When it first arrives (ordered direct from Apple) a day ahead of schedule, then installs smoothly onto all three of my computers, Mac OS X Tiger is 75% thrilling, 25% frightening. Within minutes of finishing each machine’s installation, it’s already making significant progress in indexing each of my hard disks, making metadata connections between files that I can’t quite believe. Search the files on my computer by the person who originally sent them to me? Yeah. Simultaneously pull up a flight tracker, dictionary, Japanese-to-English language translator, currency converter and the Yellow Pages with one press of the F12 button? Yup. Today is the day I can’t get anything done because I’m too busy learning how to work smarter for the next two years.

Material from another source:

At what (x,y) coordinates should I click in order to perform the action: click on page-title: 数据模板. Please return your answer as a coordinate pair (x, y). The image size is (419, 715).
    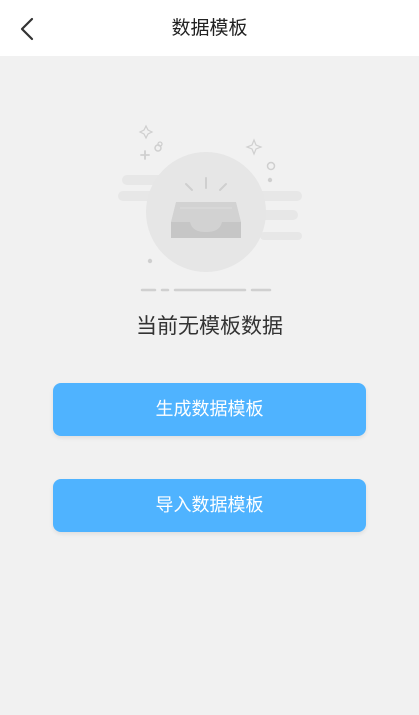
    Looking at the image, I should click on (210, 28).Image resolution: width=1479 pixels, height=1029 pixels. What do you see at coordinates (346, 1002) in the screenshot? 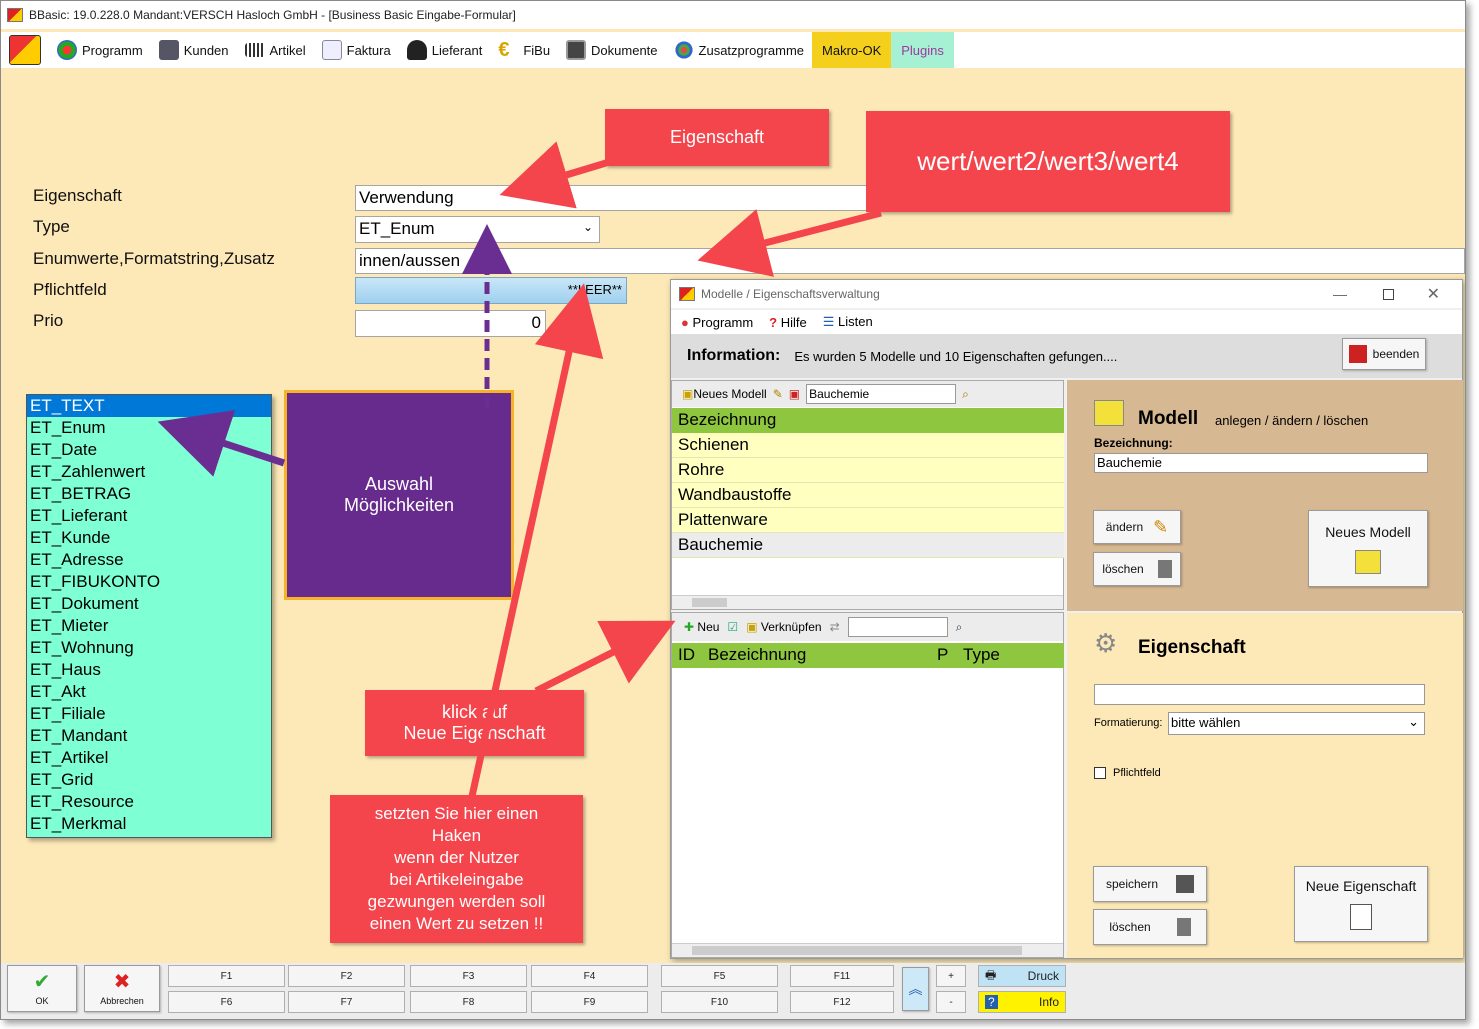
I see `fkey-f7: F7` at bounding box center [346, 1002].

And then there’s the new iChat stuff. My old “microphone-enabled” icon now looks like a stack of three icons to indicate that I can have multi-person voice chats. The one chat I’ve tried this morning with an iLounger in France was clearer and better-sounding than any I’d had with the last Mac OS. And Mail just looks ten times better than before. All of my information, sorted however I like it, with video and audio that’s better than ever before coming from multiple directions at once.
That’s the scary part. This had better be every bit as secure as they’ve been promising. Because the last thing I want is to have my super hard drive indices accessible to random people – or not-so-random people – via the Internet. Tiger is about to enable an entirely amazing new level of simplified personal computing, but in the wrong hands, its tools could also make personal hacking and snooping far more dangerous than ever before. After seeing how Microsoft nosedived over the past 18 months, I’m trusting Apple not to let hackers find ways to abuse these tools – and certainly hoping that the company doesn’t do anything foolish like that, itself.